In addition to having strong technology multi-tasking skills, Millennials are completely immersed in social media. If a company is looking to increase its brand awareness within social media, Millennial hires can certainly provide a leg up. This generation is constantly communicating via social media (and probably knows the next big application way before others within an organization). This group is busy informing various social contacts about what they like, where they are, what activities they are doing, and how they are feeling. And, because work makes up a big portion of their time, Millenials are more likely to mention office happenings within their social media networks. Every positive reference to the company is like a free advertisement, and to a newer and broader audience.

Keep in mind, not all things Millennials say will be glowing. To reduce the likelihood of negative feedback, employers should communicate effectively with Millennials from the start. This tech-savvy generation is accustomed to the climate of transparency created by social media outlets and content sharing- so they truly value when an employer communicates openly about a company’s culture, strategic vision, and values. Delivering authentic and meaningful communications during all stages of the sourcing, recruitment, and onboarding processes can ultimately help your company establish a stronger employment brand within social media.

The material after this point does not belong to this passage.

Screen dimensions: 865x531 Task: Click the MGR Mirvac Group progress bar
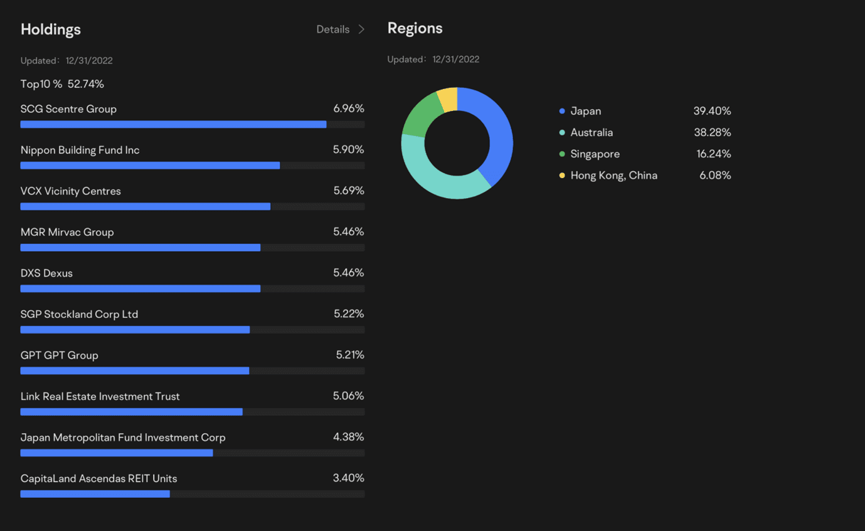(x=141, y=248)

Due in large part to the Millennial generation’s increasing reliance on technology, HR professionals are finding the need to change the way they source these hires. In today’s job marketplace, your company’s outreach needs to have three key attributes: It needs to be social, mobile, and easy to use. Millennial applicants are looking for their next job on social media via their smartphones and tablets. Once they find the job they want, they want a simple and social application process to share their social media profile data from sources like LinkedIn, Facebook, and Google+. According to an internal iCIMS report, between the latter half of 2012 and the first half of 2013 there was a 47 percent increase of candidates applying for jobs within the iCIMS Talent Platform using their social media profile data to expedite the online job application process.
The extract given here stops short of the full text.